Collected data entries
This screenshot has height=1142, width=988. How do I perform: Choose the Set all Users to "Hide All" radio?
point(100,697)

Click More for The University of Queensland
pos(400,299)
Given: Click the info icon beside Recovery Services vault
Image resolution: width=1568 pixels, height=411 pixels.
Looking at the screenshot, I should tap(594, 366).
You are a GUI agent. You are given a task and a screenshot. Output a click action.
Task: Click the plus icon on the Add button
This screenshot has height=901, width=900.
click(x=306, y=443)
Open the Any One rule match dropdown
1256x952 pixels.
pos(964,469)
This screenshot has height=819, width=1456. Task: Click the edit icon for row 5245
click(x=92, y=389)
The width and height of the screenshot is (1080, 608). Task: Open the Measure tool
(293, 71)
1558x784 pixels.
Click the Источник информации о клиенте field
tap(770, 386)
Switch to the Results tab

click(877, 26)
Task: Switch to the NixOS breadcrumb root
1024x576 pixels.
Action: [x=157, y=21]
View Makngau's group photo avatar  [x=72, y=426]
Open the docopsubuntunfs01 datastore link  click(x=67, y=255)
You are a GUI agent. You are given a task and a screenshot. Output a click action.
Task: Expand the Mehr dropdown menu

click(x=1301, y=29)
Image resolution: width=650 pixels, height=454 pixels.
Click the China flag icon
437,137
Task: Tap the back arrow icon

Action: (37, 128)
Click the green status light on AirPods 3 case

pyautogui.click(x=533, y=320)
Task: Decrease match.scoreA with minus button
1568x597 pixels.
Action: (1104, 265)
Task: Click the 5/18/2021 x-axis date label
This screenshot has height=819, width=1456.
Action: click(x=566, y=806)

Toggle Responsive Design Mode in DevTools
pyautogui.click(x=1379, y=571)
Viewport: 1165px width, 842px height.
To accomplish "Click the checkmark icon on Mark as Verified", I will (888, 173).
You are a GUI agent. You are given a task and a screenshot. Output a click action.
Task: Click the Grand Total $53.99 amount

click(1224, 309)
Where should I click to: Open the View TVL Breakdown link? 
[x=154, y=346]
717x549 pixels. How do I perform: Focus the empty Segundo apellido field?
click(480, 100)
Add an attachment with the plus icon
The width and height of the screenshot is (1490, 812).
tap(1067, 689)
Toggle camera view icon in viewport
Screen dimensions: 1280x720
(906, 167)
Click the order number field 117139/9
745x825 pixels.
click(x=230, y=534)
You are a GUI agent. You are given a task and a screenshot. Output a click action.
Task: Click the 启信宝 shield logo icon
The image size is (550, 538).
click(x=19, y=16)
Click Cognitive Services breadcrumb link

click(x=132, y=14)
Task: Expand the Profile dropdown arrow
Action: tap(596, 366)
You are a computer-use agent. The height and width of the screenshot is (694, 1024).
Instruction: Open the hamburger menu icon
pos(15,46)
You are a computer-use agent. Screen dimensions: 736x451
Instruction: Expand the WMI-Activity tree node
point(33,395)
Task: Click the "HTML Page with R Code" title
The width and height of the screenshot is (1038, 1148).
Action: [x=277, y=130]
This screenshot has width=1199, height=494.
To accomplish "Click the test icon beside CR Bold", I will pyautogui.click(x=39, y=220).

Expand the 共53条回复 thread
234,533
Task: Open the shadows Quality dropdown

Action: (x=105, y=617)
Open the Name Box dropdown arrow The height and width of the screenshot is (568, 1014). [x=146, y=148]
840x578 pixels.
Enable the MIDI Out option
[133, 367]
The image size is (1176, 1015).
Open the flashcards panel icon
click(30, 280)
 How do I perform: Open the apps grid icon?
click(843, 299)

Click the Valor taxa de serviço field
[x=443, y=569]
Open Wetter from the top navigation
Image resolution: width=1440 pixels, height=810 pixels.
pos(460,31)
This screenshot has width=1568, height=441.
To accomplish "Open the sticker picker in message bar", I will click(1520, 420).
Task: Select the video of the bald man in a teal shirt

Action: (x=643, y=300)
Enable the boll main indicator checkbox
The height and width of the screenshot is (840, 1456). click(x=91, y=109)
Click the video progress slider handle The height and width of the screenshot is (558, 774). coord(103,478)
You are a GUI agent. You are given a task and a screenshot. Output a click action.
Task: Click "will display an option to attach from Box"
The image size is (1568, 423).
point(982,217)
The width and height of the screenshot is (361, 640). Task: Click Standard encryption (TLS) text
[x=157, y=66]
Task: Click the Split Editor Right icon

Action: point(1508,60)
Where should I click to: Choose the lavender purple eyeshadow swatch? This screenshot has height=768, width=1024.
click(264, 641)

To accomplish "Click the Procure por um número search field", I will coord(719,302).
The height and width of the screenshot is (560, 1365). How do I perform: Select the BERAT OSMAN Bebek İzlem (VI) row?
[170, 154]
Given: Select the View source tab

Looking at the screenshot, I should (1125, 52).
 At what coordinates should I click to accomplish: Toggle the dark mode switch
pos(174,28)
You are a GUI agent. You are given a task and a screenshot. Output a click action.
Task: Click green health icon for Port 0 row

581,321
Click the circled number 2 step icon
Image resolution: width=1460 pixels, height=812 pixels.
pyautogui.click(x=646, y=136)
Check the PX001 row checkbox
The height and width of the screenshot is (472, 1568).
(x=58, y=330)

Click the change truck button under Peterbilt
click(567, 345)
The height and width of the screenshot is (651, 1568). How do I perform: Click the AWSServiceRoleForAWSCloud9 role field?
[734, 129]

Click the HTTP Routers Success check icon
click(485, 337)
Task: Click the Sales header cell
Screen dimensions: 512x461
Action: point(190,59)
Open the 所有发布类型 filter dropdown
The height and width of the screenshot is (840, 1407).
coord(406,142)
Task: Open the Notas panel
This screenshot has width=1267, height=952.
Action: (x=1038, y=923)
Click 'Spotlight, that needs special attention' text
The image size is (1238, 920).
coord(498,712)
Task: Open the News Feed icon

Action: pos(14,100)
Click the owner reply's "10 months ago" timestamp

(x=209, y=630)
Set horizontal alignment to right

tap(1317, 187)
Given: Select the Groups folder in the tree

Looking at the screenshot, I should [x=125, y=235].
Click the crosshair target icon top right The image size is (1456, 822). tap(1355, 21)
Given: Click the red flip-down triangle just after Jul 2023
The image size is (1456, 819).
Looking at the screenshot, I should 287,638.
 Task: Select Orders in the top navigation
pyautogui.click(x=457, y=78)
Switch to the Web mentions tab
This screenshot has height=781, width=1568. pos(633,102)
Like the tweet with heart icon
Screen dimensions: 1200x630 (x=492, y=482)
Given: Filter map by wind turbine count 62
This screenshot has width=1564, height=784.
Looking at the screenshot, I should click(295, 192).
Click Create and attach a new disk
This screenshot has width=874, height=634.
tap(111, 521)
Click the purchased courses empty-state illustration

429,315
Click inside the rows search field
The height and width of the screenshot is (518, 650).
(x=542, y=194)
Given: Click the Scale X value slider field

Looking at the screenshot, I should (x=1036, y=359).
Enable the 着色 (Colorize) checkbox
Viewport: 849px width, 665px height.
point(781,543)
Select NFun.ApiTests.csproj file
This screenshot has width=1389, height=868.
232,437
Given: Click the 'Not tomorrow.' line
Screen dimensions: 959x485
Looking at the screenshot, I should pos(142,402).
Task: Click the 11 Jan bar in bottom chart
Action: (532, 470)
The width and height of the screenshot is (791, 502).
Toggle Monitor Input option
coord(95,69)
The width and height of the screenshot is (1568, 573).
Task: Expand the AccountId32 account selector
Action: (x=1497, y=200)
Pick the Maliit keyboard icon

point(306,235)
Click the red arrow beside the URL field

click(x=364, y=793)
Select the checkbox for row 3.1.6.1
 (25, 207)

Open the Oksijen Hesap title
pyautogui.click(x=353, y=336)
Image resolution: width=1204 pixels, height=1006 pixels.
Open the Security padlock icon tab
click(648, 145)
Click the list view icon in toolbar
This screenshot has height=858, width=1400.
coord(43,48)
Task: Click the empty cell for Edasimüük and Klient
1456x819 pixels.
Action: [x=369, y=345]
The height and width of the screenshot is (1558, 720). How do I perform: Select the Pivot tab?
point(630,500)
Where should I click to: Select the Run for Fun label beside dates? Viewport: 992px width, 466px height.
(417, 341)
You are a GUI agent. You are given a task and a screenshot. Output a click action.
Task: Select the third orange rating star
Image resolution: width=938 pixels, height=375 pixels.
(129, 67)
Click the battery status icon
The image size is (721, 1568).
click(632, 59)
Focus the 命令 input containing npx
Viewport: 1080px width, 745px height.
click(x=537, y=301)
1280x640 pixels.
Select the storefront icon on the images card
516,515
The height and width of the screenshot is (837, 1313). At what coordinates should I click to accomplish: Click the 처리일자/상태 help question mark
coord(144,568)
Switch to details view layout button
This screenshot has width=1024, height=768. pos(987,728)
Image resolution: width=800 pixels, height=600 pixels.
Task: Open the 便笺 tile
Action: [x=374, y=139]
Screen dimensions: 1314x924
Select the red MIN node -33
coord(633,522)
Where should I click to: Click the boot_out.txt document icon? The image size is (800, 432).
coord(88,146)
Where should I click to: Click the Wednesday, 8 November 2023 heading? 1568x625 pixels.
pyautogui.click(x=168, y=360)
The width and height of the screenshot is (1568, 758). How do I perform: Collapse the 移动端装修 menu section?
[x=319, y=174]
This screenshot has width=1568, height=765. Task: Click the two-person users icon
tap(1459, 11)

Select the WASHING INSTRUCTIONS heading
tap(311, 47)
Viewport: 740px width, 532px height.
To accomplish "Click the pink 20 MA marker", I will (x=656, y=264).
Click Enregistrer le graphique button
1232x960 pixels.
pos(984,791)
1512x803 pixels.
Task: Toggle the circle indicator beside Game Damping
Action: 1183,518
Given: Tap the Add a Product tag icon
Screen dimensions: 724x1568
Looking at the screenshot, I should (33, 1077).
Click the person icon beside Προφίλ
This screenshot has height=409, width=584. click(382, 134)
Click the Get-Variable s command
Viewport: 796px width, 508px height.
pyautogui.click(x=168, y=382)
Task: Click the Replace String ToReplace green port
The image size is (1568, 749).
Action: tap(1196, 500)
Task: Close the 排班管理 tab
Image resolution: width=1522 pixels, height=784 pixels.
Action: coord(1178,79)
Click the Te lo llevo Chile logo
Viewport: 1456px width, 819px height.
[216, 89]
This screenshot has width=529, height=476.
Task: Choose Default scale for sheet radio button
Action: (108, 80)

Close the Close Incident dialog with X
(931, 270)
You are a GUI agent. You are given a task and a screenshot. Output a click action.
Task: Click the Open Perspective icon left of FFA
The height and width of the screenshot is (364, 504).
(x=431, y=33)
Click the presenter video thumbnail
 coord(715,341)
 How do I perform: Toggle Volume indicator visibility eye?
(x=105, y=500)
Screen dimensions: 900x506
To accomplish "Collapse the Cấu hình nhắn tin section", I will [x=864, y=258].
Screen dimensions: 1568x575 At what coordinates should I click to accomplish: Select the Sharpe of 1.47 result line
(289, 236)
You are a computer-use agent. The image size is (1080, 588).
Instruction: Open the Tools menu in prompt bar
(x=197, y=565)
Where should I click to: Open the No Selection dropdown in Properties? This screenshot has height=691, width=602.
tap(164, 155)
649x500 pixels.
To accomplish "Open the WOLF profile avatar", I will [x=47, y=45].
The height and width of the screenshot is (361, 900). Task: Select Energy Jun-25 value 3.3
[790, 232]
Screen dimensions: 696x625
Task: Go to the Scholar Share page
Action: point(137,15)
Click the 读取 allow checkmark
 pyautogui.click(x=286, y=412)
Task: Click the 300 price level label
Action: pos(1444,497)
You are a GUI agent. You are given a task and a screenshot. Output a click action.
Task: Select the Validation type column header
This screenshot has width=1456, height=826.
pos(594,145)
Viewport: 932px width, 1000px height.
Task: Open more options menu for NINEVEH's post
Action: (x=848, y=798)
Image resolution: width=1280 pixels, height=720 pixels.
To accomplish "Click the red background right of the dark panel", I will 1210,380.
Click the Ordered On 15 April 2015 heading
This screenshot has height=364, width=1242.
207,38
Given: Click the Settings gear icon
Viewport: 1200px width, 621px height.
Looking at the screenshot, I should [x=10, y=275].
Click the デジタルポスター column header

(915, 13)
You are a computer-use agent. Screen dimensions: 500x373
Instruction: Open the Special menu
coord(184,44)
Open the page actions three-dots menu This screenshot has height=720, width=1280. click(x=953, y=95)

_Problem description_
Copy out the lines of the material above, from the line containing "The height and width of the screenshot is (837, 1313)." through the line containing "Action: [x=374, y=139]", including both.

_Solved exercise_
The height and width of the screenshot is (837, 1313). At what coordinates should I click to accomplish: Click the 처리일자/상태 help question mark
coord(144,568)
Switch to details view layout button
This screenshot has width=1024, height=768. pos(987,728)
Image resolution: width=800 pixels, height=600 pixels.
Task: Open the 便笺 tile
Action: [x=374, y=139]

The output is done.